Then we could ask you to think about

What value for p_greater do you think would maximize your probability of winning?

and then

Produce a plot showing your likelihood of winning for 1000 different values of p_greater, evenly spread between 0 and 1

and you could use the function you wrote like

library(ggplot2)
p_greater_vals <- seq(from = 0, to = 1, length.out = 1000)
#p_greater_vals
win_prob_vals <- sapply(p_greater_vals, compute_win_prob)
win_df <- tibble(p_greater=p_greater_vals, win_prob=win_prob_vals)
ggplot(win_df, aes(x=p_greater, y=win_prob)) +
  geom_line() +
  dsan_theme("full") +
  labs(
    title = "Probability of Winning With Rigged Die",
    x = "Pr(Result > 4)",
    y = "Pr(Win)"
  )

And finally, we could ask you to draw a conclusion about this situation:

Looking at the plot, approximately what value for the rigged die looks like it produces the maximum likelihood of winning? Now write code to compute the actual value, out of the 1000 evenly-spaced values you computed the win probability for, that maximizes your probability of winning. Does it match your guess from earlier?

For which you could write code like

max_prob <- max(win_df$win_prob)
max_row <- win_df %>% filter(win_prob == max_prob)
max_row
p_greater win_prob
0.6666667 0.1481481

My point in writing all this out is just to say: that was a whole other way to compute probabilities using a computer, where the focus wasn’t on making a big tibble and then extracting smaller chunks out of it and dividing their sizes.
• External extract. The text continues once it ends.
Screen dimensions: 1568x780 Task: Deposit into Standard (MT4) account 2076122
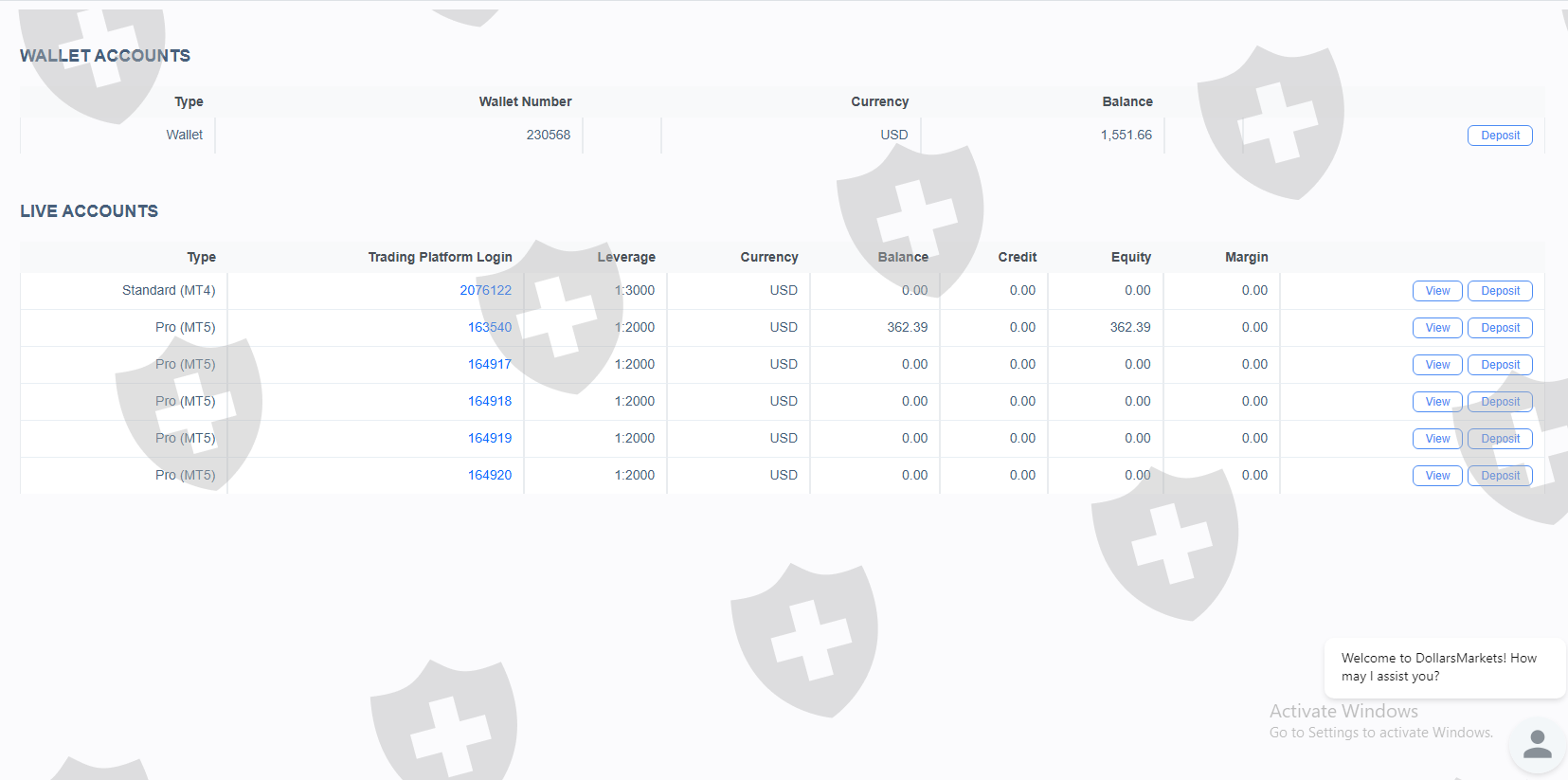pyautogui.click(x=1500, y=291)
We did have to construct a tibble, in order to compute the win probabilities for a spectrum of values, but that was just so we could generate a plot (since ggplot() needed to know specifically what points to put at what coordinates).

So, in this approach, we don’t have a single tibble throughout the entire problem that serves as our sample space. We just use tibbles when we need them, as tools for doing math or making plots, while the probabilities themselves are still getting computed using simple multiplication.

And, I mentioned above how the tibble-subsetting method doesn’t allow us to deal with continuous probability distributions. We’ve now seen, on the other hand, how this “fancy calculator” approach is able to deal with such distributions: we were really looking at the distribution of all possible rigged dice, meaning, the space of all dice with \(\Pr(\text{roll greater than 4}) = p\) for \(p \in [0,1]\). We had to approximate this continuous space using a grid of 1000 samples, which brought us closer to the fancy-spreadsheet approach, but hopefully this can help make it a bit clearer how the fancy-calculator approach can help us when the fancy-spreadsheet approach can’t, even if it (the fancy-calculator approach) requires us to do a lot more math in our heads.

Footnotes

  1. If you’re a Python absolutist, you can take tibble here and replace it with pd.DataFrame, for example. If you’re a base-R absolutist you can replace it with data.frame.↩︎

  2. The %% operator in R performs modular division: a %% b produces the remainder after dividing a by b (for example, 7 %% 3 produces 1).↩︎